** DOCUMENT EXTRACT follows **

Id. at 231. Cigna asserts that Plastic Surgery is distinguishable because Patient's “benefit plan provides some coverage for out-of-network services, and the precise scope of that coverage must be determined by reference to [Patient's] benefit plan.” (Def.'s Reply Br. 9, ECF No. 13.) These facts, however, are not evident on the face of Samra's complaint, which alleges that Cigna agreed to pay 70% of the total billed charges and that the total amount billed “represents the usual and customary charges for” the procedures performed. (Compl. ¶¶ 17, 22.) It is not clear from the Complaint, therefore, that evaluating Samra's claims, if they require any examination of Patient's plan, will involve anything more than “‘a cursory examination of the plan' . . . [which] do[es] not entail ‘the sort of exacting, tedious, or duplicative inquiry that the preemption doctrine is intended to bar.'” Plastic Surgery, 967 F.3d at 234 (quoting Nat'l Sec. Sys., Inc. v. Iola, 700 F.3d 65, 85 (3d Cir. 2012)); see also Premier Orthopaedic Assocs. of S. NJ, LLC v. Anthem Blue Cross Blue Shield, 675 F.Supp.3d 487, 492-93 (D.N.J. 2023) (declining to find express preemption of similarly pled breach of contract, promissory estoppel, and account stated claims when “nothing in the [c]omplaint direct[ed] th[e] Court to consider the patient's healthcare benefit plan.”); Gotham City Orthopedics, LLC v. United Healthcare Ins. Co., No. 21-11313, 2022 WL 111061, at *6 (D.N.J. Jan. 12, 2022) (finding state law claims were not preempted when “[t]here [was] nothing in the [a]mended [c]omplaint to suggest that [plaintiff] agreed to incorporate the terms of [defendant's] agreements with patients[.]”).

For the same reason, evaluating Samra's state law claims will also not “involve construction of [Patient's] plan[ ], or require interpreting the plan's terms[.]” Plastic Surgery, 967 F.3d at 230.

Patient's plan, furthermore, is not a “critical factor in establishing liability.” Plastic Surgery, 967 F.3d at 230 (quoting Ingersoll-Rand Co. v. McClendon, 498 U.S. 133, 139-40 (1990)). The Complaint alleges that Cigna incurred an independent obligation to pay Samra upon authorizing the CPT codes associated with Patient's surgeries and agreeing to pay 70% of the billed charges. (Compl. ¶¶ 16-18.) Since Samra's claims are predicated on an independent contractual or quasi-contractual duty, and not on Patient's ERISA-governed plan, § 514 does not preempt Samra's state law claims. See Plastic Surgery, 967 F.3d at 231; see also Kindred Hosp. E., LLC v. Loc. 464A United Food & Com. Workers Union Welfare Serv. Benefit Fund, No. 21-10659, 2021 WL 4452495, at *8 (D.N.J. Sept. 29, 2021) (collecting cases and explaining that “[t]he Third Circuit, as well as other courts, ha[ve] consistently held that where the predicate of a claim is not an ERISA plan but an independent state-law created duty, Section 514(a) does not preempt the state-law claim.”). For the foregoing reasons, this Court declines to find that Samra's state law claims, as alleged, require impermissible reference to Patient's ERISA-governed health insurance plan. As such, Samra's state law claims are not expressly preempted by § 514.

** End of DOCUMENT EXTRACT **
** THE DATA follows **

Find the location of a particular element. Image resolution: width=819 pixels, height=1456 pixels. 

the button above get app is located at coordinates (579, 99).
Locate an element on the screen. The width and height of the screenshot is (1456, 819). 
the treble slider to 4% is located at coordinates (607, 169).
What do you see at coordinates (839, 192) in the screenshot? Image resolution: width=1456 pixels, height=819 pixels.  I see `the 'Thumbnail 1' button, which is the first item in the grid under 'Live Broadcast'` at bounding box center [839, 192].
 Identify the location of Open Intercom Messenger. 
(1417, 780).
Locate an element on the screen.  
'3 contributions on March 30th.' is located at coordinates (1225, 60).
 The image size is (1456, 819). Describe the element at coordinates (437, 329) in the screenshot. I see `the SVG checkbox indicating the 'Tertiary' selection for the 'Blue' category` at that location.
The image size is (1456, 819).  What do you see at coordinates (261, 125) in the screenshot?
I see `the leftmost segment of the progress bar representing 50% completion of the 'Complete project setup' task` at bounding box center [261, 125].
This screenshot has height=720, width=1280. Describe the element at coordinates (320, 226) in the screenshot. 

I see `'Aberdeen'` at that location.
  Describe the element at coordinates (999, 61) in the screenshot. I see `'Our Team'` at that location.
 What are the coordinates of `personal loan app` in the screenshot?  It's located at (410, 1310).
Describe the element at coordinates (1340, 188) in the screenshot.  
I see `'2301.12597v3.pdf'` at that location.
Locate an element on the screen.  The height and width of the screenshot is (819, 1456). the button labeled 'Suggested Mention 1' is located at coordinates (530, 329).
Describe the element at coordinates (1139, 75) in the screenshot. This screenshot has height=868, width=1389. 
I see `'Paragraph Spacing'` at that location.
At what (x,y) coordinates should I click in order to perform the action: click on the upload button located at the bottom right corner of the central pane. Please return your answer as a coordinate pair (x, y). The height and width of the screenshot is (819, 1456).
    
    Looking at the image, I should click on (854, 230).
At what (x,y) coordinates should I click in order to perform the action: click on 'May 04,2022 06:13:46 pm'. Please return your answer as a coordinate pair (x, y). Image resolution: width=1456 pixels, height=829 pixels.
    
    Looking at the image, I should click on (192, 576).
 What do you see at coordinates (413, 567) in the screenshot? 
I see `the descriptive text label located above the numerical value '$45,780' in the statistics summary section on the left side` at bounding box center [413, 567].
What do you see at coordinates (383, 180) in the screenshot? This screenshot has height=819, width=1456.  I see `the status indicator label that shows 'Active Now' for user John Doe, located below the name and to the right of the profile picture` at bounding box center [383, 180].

** End of THE DATA **

▶ **ACTIVITY**
Continue the court opinion excerpt on ERISA preemption of Samra's state law claims, starting right after its final sentence.

▶ **ANSWER FOR THIS EXERCISE**
Samra's claims also lack a connection with an ERISA plan. “State laws have a ‘connection with' ERISA plans if they ‘govern, or interfere with the uniformity of, plan administration,' . . . or if the ‘acute, albeit indirect, economic effects of the state law force an ERISA plan to adopt a certain scheme of substantive coverage or effectively restrict its choice of insurers[.]'” Plastic Surgery, 967 F.3d at 235 (quoting Gobeille v. Liberty Mut. Ins. Co., 577 U.S. 312, 320 (2016)). Because Samra is an out-of-network provider, its state law claims “arise out of a relationship ERISA did not intend to govern” and therefore, do not have an impermissible connection to Patient's ERISA-governed plan. (Id. at 237.)

C. Samra's State Law Claims (Counts One through Three)

The parties do not dispute that New Jersey law governs Samra's state law claims, and so for the purposes of the present motion, this Court will accept that New Jersey law applies. See Argabright v. Rheem Mfg. Co., 201 F.Supp.3d 578, 591 n.5 (D.N.J. 2016) (“Since [p]laintiffs have made their allegations under New Jersey law and both parties . . . briefed the sufficiency of the claims under New Jersey law, the Court will, for purposes of deciding the present motion to dismiss, apply New Jersey law ....”).

With preemption off the table, and before evaluating each of Samra's state law claims individually, this Court notes that it rejects Cigna's argument that Samra's state law claims are barred by the Statute of Frauds. On a Rule 12(b)(6) motion, the “defendant bears the burden of showing that no claim has been presented.” Hedges, 404 F.3d at 750 (citing Kehr Packages, 926 F.2d at 1409). Cigna does not cite, nor can this Court find, any authority on point to support the argument that Samra's state law claims are barred by the applicable Statute of Frauds. Cigna, therefore, fails to satisfy its burden of persuading this Court that N.J.S.A. § 25:1-15 bars these claims.

New Jersey's applicable Statute of Frauds requires that guaranty to pay the debt of another person be in writing to be enforceable. See N.J.S.A. § 25:1-15 (“A promise to be liable for the obligation of another person, in order to be enforceable, shall be in a writing signed by the person assuming the liability or by that person's agent. The consideration for the promise need not be stated in the writing.”)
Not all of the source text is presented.